Stored items
┄┄┄┄┄┄

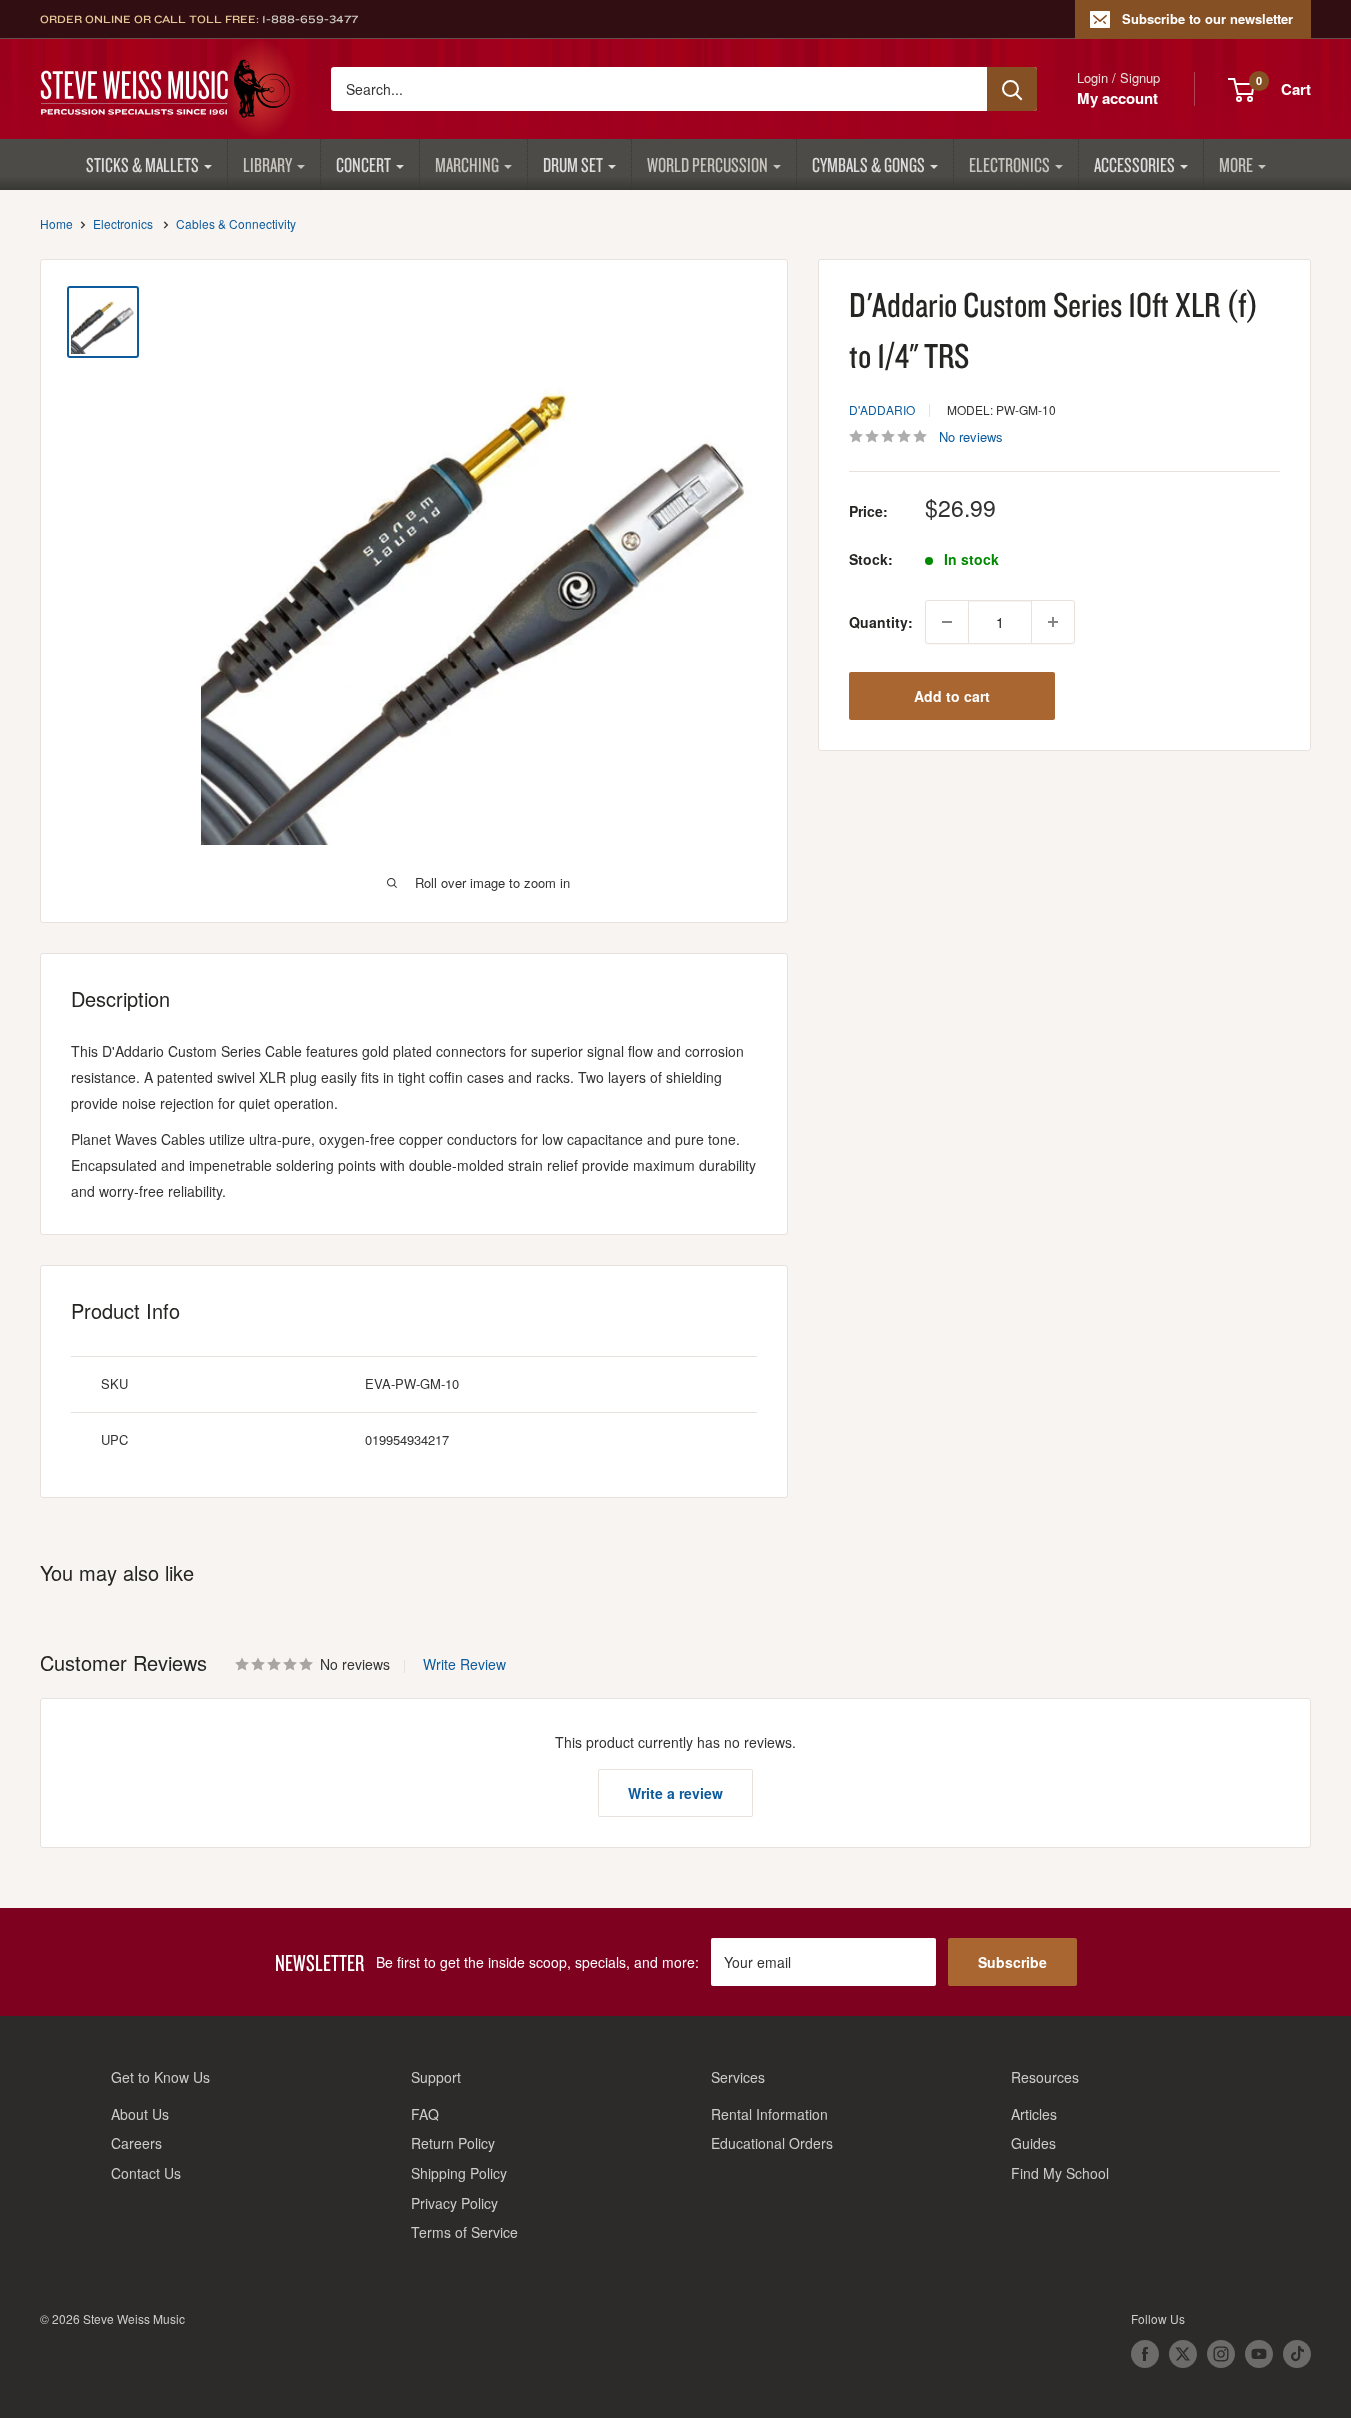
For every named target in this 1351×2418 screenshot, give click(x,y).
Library (267, 164)
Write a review (675, 1793)
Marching (467, 164)
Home (56, 223)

┄┄┄┄┄┄

Exercise instructions ▸ The expected result is every record above, word for word, with no pictures in it.

Response ▸
For every named target in this 1351×2418 screenshot, give click(x,y).
Library (267, 164)
Write a review (675, 1793)
Marching (467, 164)
Home (56, 223)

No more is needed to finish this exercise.